I concur. And add that the externalism is necessary to unfold the historical 
development of his philosophy in parallel to the historical development of 
chemistry in the second half of the 19 th Century.

A priori, externalism infers part-whole relations and ampliative logical 
operations, does it not?.

This is a major differentiation from mathematic physics, which prides itself on 
the virginity of its abstractions and the infallibility of continuous 
mathematics.
Obviously, I fully concur with this abstract description of the logical terms 
of qualisign, sinsign and legisign as three of the many possible descriptors of 
the external. In the long-range context, the external dynamics was in motion 
before man arrived on the scene.   My reading of John Sowa and Frederick 
Sjernfelt’s writings is that the notion of the natural logics of external 
truths is not foundational in the sense that you propose. 

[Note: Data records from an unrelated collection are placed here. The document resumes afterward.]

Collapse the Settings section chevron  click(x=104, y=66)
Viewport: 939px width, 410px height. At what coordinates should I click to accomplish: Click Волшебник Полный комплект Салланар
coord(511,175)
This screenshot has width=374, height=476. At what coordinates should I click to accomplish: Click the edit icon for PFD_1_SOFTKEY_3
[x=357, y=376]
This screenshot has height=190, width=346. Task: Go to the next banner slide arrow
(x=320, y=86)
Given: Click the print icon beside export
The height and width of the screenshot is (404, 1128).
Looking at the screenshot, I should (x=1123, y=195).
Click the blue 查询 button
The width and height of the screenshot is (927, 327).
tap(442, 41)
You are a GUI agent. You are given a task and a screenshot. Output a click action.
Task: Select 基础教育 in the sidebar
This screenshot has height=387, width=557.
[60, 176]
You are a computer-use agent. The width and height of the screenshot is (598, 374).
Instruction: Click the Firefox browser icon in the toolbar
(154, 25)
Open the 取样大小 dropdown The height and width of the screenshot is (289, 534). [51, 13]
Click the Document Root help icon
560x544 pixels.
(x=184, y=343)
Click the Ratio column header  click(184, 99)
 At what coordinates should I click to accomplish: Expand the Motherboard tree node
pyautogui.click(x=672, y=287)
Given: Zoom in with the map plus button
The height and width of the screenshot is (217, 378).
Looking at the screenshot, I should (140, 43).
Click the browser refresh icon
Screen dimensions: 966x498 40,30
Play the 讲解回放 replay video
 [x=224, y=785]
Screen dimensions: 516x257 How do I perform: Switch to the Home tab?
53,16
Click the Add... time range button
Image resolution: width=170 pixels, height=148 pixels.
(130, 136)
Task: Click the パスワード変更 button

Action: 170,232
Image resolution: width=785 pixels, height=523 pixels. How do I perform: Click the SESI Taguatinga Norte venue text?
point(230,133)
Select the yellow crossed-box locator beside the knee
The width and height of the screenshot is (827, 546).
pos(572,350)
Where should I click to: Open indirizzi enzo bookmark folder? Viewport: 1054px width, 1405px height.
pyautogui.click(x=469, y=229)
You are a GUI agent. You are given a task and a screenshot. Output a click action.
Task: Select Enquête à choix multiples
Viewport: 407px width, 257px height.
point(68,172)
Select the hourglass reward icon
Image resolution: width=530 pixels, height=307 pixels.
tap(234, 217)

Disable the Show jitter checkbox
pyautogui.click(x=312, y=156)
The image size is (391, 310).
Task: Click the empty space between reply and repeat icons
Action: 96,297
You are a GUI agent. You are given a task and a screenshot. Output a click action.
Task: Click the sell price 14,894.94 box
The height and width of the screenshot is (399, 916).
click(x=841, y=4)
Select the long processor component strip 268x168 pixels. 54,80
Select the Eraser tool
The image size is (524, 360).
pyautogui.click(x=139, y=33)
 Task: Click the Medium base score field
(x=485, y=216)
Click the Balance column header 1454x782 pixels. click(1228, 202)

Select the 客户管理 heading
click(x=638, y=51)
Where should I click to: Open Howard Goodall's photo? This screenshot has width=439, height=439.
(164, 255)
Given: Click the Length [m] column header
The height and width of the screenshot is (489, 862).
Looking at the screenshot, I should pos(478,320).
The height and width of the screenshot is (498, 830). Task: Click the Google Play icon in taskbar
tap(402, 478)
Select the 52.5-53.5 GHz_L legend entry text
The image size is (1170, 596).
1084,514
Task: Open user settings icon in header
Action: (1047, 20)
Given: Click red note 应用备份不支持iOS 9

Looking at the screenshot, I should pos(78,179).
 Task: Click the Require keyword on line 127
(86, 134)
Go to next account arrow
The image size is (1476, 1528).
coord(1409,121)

I believe that CSP’s central perspective of realism originates in externalism 
and chemical analysis of external objects and enumerable relations among 
external chemical objects.


> That is are we talking about a knower who is roughly a human individual at a 
> specific time or are we talking about truth in semiotic broader than any one 
> individual. While Peirce occasionally talks of epistemology along a more 
> traditional Cartesian conception by and large when he speaks of truth he’s 
> speaking of this broader conception. Unless we keep that in mind I think 
> we’ll always go astray.

I concur. Naturalism is one of the foundations of CSP’s “universal” ordering of 
arguments that depend on the discrete mapping of terms from icons to rhema in 
relation to indices. (Chemical indices include the molecular formula of a 
chemical sin-sign).
> 
> An individual then ‘has’ truth to the degree that the sign within them is the 
> same as this final interpretant. 

In this context, is the final interpretant a legi-sign?
> 
> The next thing to keep in mind is that Peirce still maintains the traditional 
> conception of proposition or statement as carriers of truth. By which he 
> means they are signs that signify this interpretant. As the quotes Jon put up 
> on wikipedia indicate we thus have a sort of correspondence but not a 
> Cartesian sort. It’s not the correspondence of an internal image with an 
> external object. Rather it’s the correspondence of the object signified 
> through a sign with an interpretant that is the same as the final 
> interpretant. The odd feature of Peirce’s conception of truth is that this 
> sign need not be in a particular knowing subject. (I’m not sure of the 
> implications of that since it gets into the question of intentionality in 
> Peircean semiotics)
> 
> The biggest difference between Peirce and more traditional conceptions of 
> truth in the loose Cartesian tradition (including Kant) would be that truth 
> is essentially wrapped up with signs.

Does it go beyond this?
Do the Cartesian coordinates become axis for mathematical terms representing 
physical units representing signs?
 
> It is triadic whereas for most philosophy correspondence and even coherence 
> is merely dualistic.
Does the Cartesian correspondence constrain signs to three dimensions?
> 
> I’ve been thinking of my original question I posed a month or two ago. That 
> is what is the status of truth. To the degree an object signifies a stable 
> interpretant it seems to me that truth is fated or necessary regardless of 
> whether one adopts modal realism.

In chemical logic, the constraints of the table of elements, physical 
electro-neutrality (valence), and mereology (molecular weight, molecular 
formula, molecular structure) are necessarily “parts of the logical whole”. 
> I’ve come around to the idea that fundamentally what’s at stake with my 
> question is less the question of truth than the question of time.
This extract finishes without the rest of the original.